[Saved data entries]

Segment Open

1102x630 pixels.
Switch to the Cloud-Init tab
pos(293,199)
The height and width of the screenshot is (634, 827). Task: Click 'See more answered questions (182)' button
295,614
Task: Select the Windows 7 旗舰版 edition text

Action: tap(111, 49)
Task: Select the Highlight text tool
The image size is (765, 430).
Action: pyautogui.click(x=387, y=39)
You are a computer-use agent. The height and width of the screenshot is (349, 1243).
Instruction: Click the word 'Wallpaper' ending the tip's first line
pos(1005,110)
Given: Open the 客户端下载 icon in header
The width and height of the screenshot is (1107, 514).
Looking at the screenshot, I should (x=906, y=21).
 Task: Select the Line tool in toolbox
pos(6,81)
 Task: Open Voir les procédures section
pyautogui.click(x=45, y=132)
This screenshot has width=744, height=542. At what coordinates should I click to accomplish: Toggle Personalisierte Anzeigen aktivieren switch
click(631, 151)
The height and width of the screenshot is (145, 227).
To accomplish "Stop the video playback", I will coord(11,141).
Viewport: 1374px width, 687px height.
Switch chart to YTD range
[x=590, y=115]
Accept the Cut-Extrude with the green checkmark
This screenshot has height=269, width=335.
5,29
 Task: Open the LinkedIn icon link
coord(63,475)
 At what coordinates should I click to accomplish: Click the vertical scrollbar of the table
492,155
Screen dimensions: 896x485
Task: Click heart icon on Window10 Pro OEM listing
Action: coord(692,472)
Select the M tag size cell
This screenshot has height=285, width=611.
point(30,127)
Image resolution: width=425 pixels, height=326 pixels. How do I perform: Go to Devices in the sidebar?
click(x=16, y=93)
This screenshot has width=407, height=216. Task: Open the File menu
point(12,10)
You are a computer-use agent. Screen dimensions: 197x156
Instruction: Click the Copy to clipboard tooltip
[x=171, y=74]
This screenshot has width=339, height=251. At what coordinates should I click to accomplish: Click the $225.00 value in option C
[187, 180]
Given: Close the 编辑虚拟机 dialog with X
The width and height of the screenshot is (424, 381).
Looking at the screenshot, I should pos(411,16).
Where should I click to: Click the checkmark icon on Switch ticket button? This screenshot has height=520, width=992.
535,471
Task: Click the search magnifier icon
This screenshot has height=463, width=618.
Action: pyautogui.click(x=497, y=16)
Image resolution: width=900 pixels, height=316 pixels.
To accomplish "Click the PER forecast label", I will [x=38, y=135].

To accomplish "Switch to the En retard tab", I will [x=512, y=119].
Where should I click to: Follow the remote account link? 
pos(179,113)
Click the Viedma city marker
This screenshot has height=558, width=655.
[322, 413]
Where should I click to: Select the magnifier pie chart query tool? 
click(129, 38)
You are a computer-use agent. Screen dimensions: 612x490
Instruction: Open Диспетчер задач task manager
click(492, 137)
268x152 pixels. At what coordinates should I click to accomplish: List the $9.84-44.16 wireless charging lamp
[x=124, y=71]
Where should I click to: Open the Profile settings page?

Segment Closed

**Work request**
If a line in the records above includes the string "Given", copy it.

**Solution below**
Given: Open the 客户端下载 icon in header
Given: Close the 编辑虚拟机 dialog with X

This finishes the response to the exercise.